Patron du bureau des astronautes depuis 1974, John Young est resté très impliqué dans les activités de la Nasa jusqu’à sa retraite en 2004, à l’âge de 74 ans. Il a constitué les équipages des missions spatiales, puis a intégré la direction du centre spatial Johnson à Houston au Texas, affecté aux missions spatiales habitées.

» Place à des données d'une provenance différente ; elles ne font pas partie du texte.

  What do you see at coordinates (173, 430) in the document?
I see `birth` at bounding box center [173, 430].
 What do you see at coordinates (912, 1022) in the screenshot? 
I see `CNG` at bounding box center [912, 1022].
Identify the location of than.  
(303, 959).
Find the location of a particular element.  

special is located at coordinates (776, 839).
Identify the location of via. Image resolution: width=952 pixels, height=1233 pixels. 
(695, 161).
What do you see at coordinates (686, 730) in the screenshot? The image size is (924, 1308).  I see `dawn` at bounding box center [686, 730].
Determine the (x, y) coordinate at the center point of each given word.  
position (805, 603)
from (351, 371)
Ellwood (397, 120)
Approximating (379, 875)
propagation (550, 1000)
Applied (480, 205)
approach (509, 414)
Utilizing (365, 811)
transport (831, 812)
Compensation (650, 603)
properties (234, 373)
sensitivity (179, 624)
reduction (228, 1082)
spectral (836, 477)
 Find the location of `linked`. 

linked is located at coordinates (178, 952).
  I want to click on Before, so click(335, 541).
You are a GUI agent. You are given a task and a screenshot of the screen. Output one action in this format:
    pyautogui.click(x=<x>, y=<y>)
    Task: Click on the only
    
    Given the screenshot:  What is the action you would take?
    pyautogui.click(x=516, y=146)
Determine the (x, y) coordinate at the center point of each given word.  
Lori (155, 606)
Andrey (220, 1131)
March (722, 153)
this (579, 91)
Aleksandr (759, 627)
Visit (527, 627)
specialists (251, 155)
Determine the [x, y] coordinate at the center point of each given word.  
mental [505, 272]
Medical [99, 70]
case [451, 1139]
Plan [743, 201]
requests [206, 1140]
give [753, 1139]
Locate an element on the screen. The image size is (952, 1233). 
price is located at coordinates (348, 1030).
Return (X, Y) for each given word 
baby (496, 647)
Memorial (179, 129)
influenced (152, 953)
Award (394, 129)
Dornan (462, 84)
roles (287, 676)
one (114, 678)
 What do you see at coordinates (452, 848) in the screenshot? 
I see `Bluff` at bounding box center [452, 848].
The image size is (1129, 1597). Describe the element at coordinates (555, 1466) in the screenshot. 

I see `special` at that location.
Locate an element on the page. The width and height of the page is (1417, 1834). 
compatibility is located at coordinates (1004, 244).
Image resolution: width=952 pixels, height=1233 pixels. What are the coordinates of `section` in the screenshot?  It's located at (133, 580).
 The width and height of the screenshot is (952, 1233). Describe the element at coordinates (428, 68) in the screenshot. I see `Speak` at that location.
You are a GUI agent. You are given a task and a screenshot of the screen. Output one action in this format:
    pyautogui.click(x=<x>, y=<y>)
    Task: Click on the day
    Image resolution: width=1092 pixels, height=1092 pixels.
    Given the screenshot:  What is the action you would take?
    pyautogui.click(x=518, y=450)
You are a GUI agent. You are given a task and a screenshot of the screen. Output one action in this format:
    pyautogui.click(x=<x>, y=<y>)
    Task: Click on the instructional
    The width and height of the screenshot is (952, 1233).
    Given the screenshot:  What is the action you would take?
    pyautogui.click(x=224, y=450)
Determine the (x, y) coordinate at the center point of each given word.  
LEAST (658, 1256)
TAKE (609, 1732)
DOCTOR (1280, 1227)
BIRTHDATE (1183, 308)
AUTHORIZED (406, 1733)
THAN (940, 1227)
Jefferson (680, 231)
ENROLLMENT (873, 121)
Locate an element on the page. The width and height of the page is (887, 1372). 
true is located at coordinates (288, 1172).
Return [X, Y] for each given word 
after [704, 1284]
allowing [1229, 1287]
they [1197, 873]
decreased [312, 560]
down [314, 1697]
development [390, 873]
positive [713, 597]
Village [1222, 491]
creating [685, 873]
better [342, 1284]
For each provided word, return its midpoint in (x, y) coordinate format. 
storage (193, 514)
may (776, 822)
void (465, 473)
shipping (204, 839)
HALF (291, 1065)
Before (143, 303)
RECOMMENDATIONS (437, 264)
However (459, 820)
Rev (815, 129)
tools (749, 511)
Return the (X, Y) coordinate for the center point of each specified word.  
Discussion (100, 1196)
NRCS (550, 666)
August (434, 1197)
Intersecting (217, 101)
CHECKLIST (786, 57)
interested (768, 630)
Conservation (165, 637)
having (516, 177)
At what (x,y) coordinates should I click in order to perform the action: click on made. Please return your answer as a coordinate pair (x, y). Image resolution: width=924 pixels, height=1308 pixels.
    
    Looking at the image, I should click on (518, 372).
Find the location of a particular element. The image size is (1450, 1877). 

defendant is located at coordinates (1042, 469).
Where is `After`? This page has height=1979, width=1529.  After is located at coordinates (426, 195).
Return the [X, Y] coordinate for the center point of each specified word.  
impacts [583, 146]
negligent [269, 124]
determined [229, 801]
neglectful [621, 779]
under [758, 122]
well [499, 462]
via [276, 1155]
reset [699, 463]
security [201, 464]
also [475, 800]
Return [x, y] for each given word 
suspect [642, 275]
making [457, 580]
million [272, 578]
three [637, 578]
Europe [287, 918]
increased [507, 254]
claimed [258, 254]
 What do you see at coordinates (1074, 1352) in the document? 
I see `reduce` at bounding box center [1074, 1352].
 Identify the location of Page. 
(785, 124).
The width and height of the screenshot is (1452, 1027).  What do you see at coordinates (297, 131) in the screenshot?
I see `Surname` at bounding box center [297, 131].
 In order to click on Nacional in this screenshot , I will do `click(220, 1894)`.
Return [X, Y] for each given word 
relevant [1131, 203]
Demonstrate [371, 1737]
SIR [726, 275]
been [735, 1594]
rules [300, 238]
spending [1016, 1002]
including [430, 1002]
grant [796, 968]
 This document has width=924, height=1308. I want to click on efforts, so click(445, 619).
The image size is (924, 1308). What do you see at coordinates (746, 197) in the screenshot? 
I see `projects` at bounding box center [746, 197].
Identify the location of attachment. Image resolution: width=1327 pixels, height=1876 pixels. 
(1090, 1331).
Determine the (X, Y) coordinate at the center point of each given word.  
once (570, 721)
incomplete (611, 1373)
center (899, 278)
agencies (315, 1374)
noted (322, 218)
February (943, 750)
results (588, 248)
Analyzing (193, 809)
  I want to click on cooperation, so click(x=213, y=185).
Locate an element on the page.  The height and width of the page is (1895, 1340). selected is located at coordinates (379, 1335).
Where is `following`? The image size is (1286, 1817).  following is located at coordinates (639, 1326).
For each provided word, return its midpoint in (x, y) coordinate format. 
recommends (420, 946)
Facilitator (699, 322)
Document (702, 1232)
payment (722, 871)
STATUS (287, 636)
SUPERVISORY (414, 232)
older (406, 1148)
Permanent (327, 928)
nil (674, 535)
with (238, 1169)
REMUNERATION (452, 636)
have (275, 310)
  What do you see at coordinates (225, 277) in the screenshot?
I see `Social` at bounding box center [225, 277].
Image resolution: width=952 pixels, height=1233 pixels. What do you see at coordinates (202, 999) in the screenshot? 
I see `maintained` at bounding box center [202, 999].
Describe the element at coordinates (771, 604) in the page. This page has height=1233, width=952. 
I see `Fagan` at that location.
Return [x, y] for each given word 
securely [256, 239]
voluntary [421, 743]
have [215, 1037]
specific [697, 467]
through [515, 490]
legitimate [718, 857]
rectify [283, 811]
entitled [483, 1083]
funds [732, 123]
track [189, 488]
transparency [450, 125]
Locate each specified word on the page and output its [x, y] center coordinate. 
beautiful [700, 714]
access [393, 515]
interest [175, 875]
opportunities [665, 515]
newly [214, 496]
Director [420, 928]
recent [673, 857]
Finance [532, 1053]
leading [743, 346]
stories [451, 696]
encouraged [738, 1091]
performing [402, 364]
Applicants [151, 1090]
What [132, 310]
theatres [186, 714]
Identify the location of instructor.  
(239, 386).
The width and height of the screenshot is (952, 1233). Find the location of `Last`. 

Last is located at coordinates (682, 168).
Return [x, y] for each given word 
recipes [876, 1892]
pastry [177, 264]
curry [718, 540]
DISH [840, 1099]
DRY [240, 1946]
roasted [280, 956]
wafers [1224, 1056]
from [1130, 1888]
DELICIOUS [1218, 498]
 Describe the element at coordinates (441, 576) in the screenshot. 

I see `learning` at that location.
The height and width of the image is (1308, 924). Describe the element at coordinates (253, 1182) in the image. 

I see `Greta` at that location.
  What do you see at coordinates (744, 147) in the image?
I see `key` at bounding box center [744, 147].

John Young a toujours été «profondément convaincu que l’humanité devrait être une espèce multiplanètes. Il disait souvent que si l’on reste trop longtemps sur cette planète, quelque chose va finir par nous détruire, que ce soit un super-volcan ou autre chose», rapporte Andrew Chaikin, auteur d’un livre sur les astronautes du programme Apollo, interrogé par le site Spaceflight Now. L’administrateur de la Nasa Robert Lightfoot salue quant à lui un «sacré ingénieur qui avait une capacité extraordinaire à mettre le doigt sur le cœur d’un problème technique en posant la question parfaite – souvent suivie de son caractéristique “je pose juste la question…”» On se souviendra de ce petit rigolo pour «son assurance, son talent et sa ténacité, promet Lightfoot. Il était en tous points de vue “l’astronaute des astronautes”. Il nous manquera».

John Young fait le malin pour la télé américaine au cours d’Apollo 16, en avril 1972.